Le ristrettezze economiche costringevano William e i suoi allievi a ricuperare gli aghi da iniezione stappandoli alla fiamma del becco Bunsen, spegnere le luci dei laboratori dopo le ore di lavoro, usare la posta anziché il telefono, usare la nave e il treno anziché l’aereo. Tutto questo non attenuò il suo entusiasmo, ma acuì la sua fantasia. 
Quando qualche collega clinico usava la macchina e l’autista, Ferrari viaggiava su una vecchia Guzzi 500, lavorava, viveva e …….. cucinava nell’Istituto di Farmacologia. 

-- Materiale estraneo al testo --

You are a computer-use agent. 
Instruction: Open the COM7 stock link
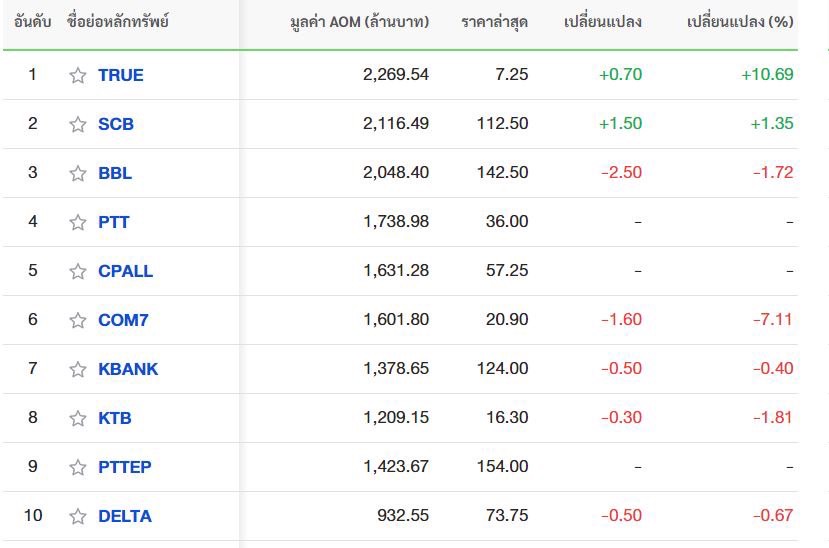(x=123, y=320)
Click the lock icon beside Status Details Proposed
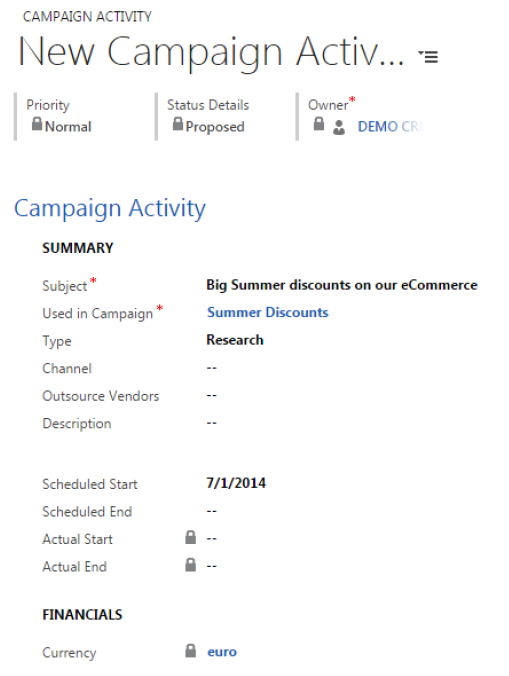 [178, 124]
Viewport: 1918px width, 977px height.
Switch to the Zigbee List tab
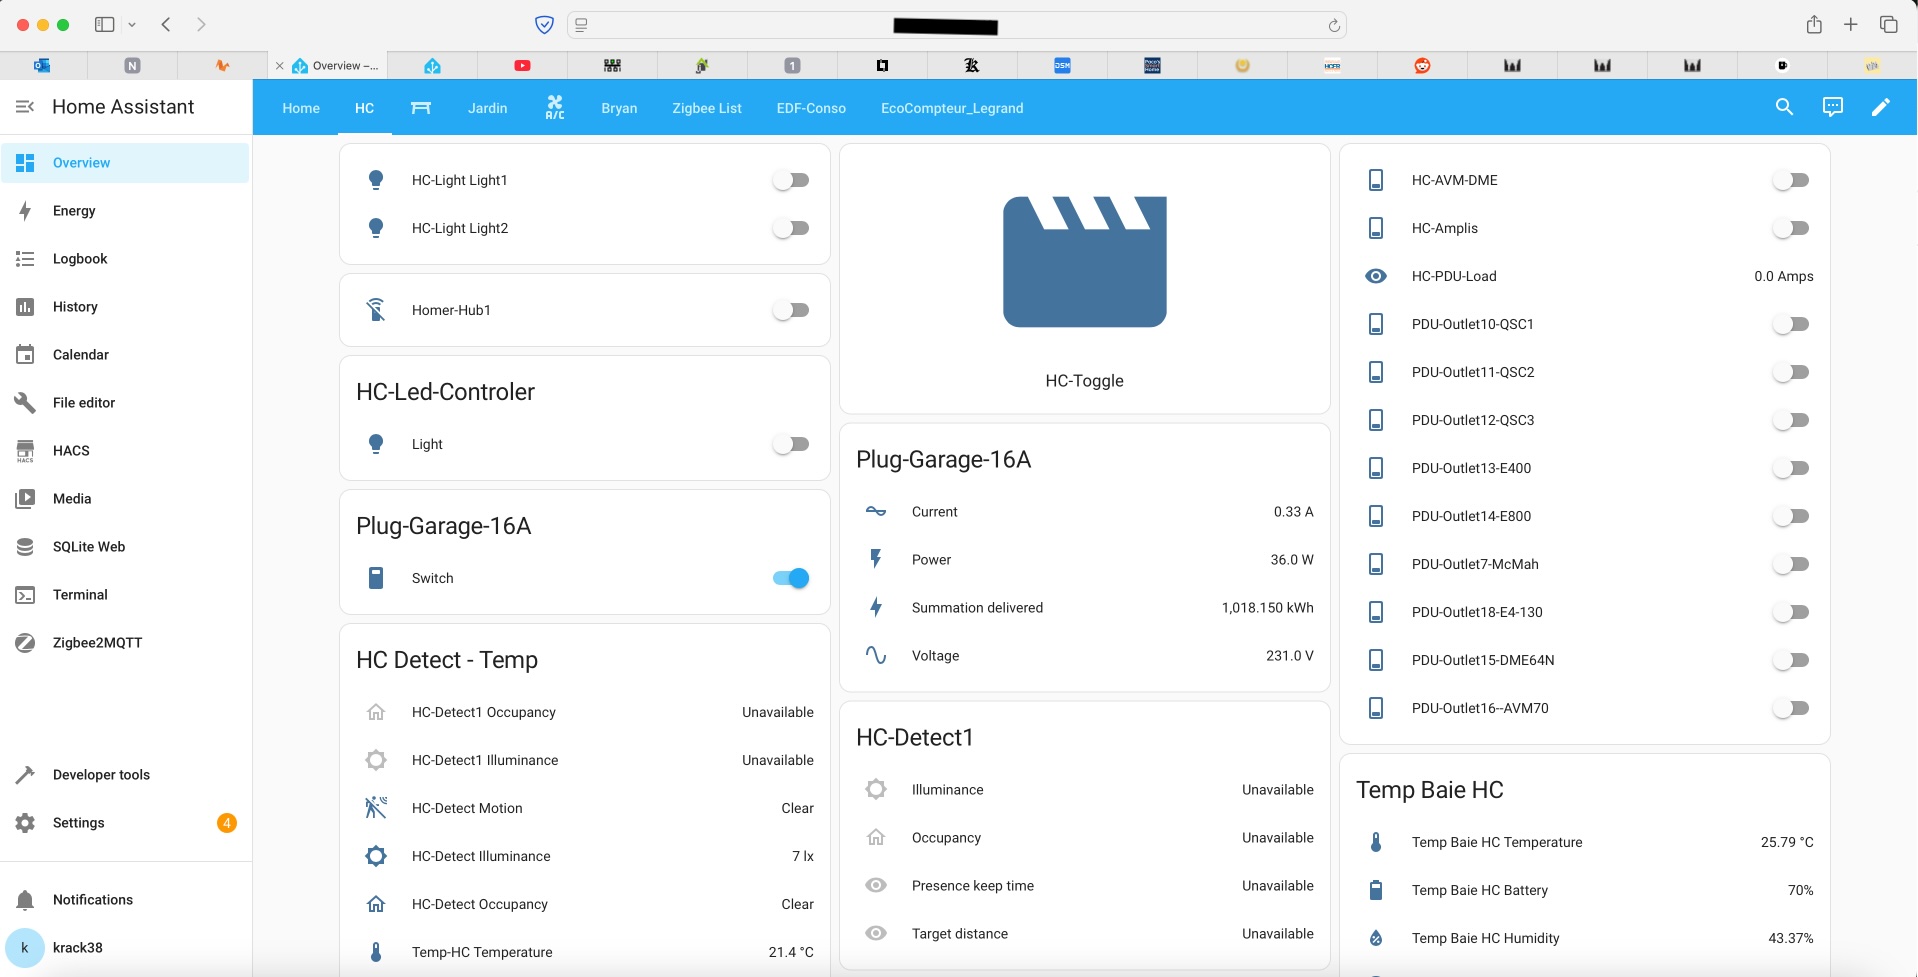coord(706,108)
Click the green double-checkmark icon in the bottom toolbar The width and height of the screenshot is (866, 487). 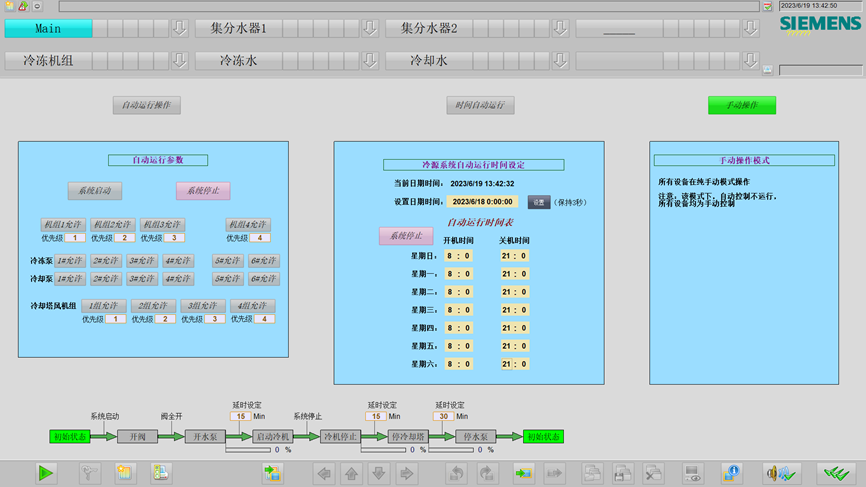(836, 473)
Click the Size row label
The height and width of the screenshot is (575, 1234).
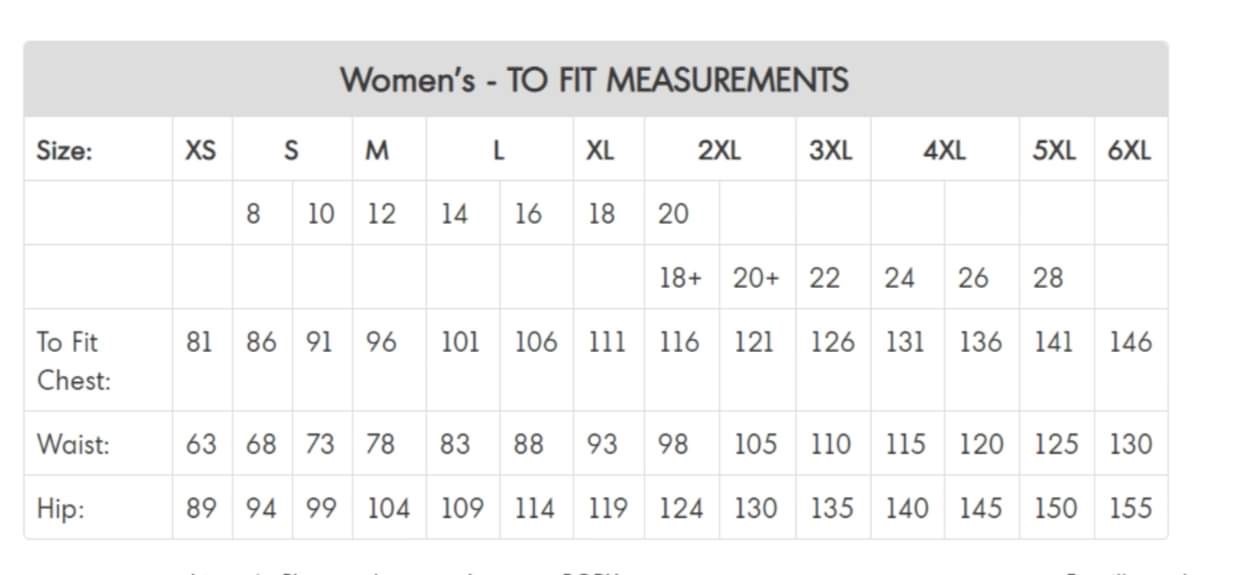(64, 151)
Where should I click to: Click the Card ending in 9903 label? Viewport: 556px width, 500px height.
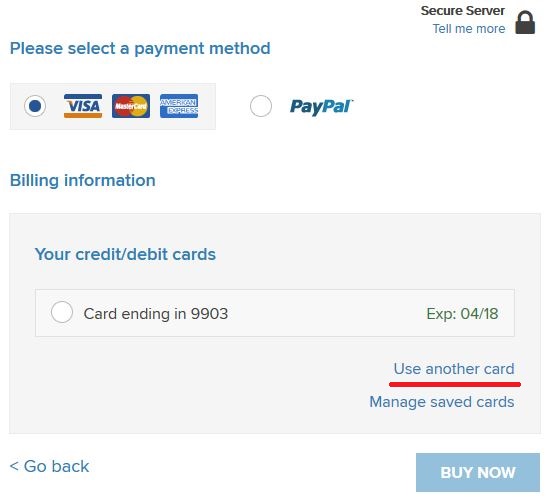tap(156, 314)
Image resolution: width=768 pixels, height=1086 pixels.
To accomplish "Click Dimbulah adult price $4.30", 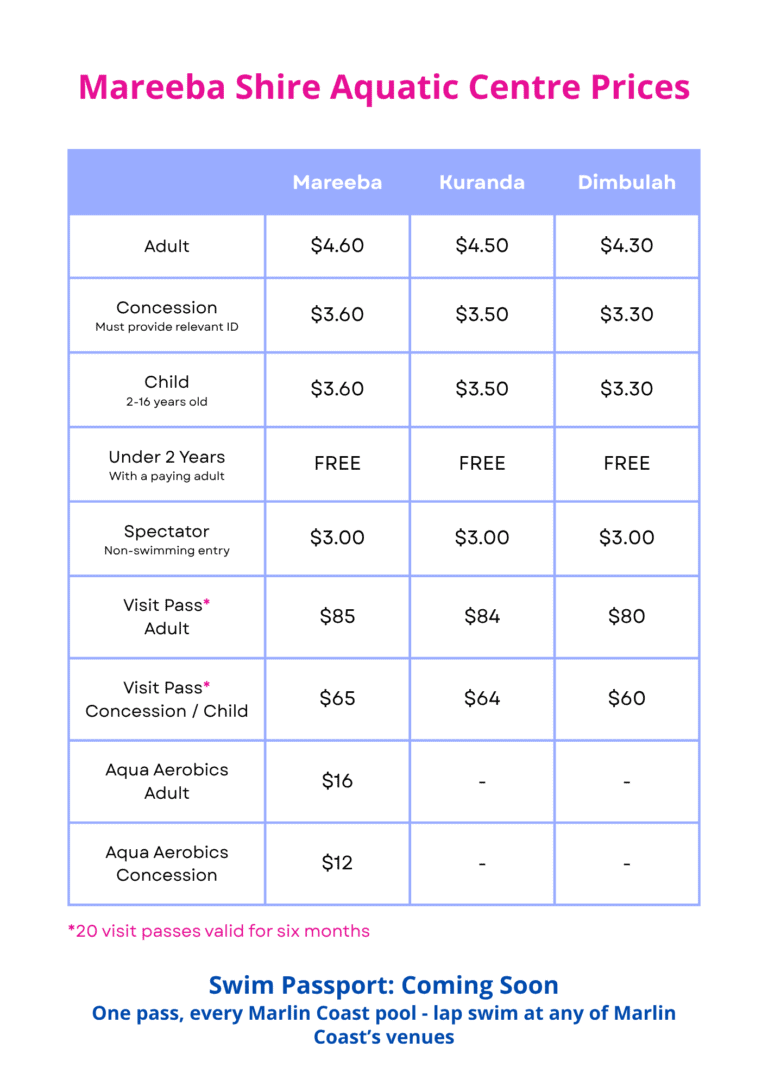I will [627, 245].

Quel matto di Ferrari che guidava la moto, cucinava i conigli trattati col curaro (tanto non si assorbe dall’intestino, come aveva dimostrato Claude Bernard), cantava canzonette alla moda (con una voce alla Vasco Rossi) e, in luglio in Istituto portava solo il camice e gli zoccoli, aveva per noi studenti il fascino dell’eretico. 
I suoi lavori non avevano la perfezione tecnica richiesta per entrare nell’Olimpo della ricerca internazionale. Ma William era uno di quelli che Hans Selye definirebbe “problem finder”,  quelli che trovano strade che nessuno ha ancora percorso, una razza ben distinta da quella dei “problem solvers”, che lavorano solo in campi sicuri nei quali le voci bibliografiche sono numerose. 
William mi ha insegnato a sapere distinguere i problemi scientifici importanti dai corollari alla moda, gli uomini grandi da quelli famosi: “le aquile dagli aquiloni”.